-- BEGIN --

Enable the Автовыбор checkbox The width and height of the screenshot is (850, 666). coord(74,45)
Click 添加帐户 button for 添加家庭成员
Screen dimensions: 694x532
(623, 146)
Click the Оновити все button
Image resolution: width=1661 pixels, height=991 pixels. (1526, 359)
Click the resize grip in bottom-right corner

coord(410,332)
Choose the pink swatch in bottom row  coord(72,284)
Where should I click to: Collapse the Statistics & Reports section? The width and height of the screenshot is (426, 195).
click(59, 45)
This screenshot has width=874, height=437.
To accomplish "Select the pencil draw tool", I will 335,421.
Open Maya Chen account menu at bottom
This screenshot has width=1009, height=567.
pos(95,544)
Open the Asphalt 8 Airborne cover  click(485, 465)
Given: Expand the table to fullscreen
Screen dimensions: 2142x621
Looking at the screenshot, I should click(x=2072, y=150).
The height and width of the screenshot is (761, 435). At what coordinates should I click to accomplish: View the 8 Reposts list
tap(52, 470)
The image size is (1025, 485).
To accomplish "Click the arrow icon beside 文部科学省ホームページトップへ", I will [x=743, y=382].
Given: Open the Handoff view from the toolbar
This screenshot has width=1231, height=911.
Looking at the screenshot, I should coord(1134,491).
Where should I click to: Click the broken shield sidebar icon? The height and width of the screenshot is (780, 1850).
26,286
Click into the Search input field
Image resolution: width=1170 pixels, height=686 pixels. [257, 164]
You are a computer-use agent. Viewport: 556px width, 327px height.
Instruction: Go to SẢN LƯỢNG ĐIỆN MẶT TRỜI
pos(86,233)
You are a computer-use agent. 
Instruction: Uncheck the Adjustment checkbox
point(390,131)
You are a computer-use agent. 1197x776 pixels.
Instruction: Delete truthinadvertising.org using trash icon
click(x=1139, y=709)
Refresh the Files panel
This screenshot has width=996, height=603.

-- END --

§ Requirement:
Could you write out every one of the lines above, character for character, with nothing changed?

§ Output of the task:
Enable the Автовыбор checkbox The width and height of the screenshot is (850, 666). coord(74,45)
Click 添加帐户 button for 添加家庭成员
Screen dimensions: 694x532
(623, 146)
Click the Оновити все button
Image resolution: width=1661 pixels, height=991 pixels. (1526, 359)
Click the resize grip in bottom-right corner

coord(410,332)
Choose the pink swatch in bottom row  coord(72,284)
Where should I click to: Collapse the Statistics & Reports section? The width and height of the screenshot is (426, 195).
click(59, 45)
This screenshot has width=874, height=437.
To accomplish "Select the pencil draw tool", I will 335,421.
Open Maya Chen account menu at bottom
This screenshot has width=1009, height=567.
pos(95,544)
Open the Asphalt 8 Airborne cover  click(485, 465)
Given: Expand the table to fullscreen
Screen dimensions: 2142x621
Looking at the screenshot, I should click(x=2072, y=150).
The height and width of the screenshot is (761, 435). At what coordinates should I click to accomplish: View the 8 Reposts list
tap(52, 470)
The image size is (1025, 485).
To accomplish "Click the arrow icon beside 文部科学省ホームページトップへ", I will [x=743, y=382].
Given: Open the Handoff view from the toolbar
This screenshot has width=1231, height=911.
Looking at the screenshot, I should coord(1134,491).
Where should I click to: Click the broken shield sidebar icon? The height and width of the screenshot is (780, 1850).
26,286
Click into the Search input field
Image resolution: width=1170 pixels, height=686 pixels. [257, 164]
You are a computer-use agent. Viewport: 556px width, 327px height.
Instruction: Go to SẢN LƯỢNG ĐIỆN MẶT TRỜI
pos(86,233)
You are a computer-use agent. 
Instruction: Uncheck the Adjustment checkbox
point(390,131)
You are a computer-use agent. 1197x776 pixels.
Instruction: Delete truthinadvertising.org using trash icon
click(x=1139, y=709)
Refresh the Files panel
This screenshot has width=996, height=603.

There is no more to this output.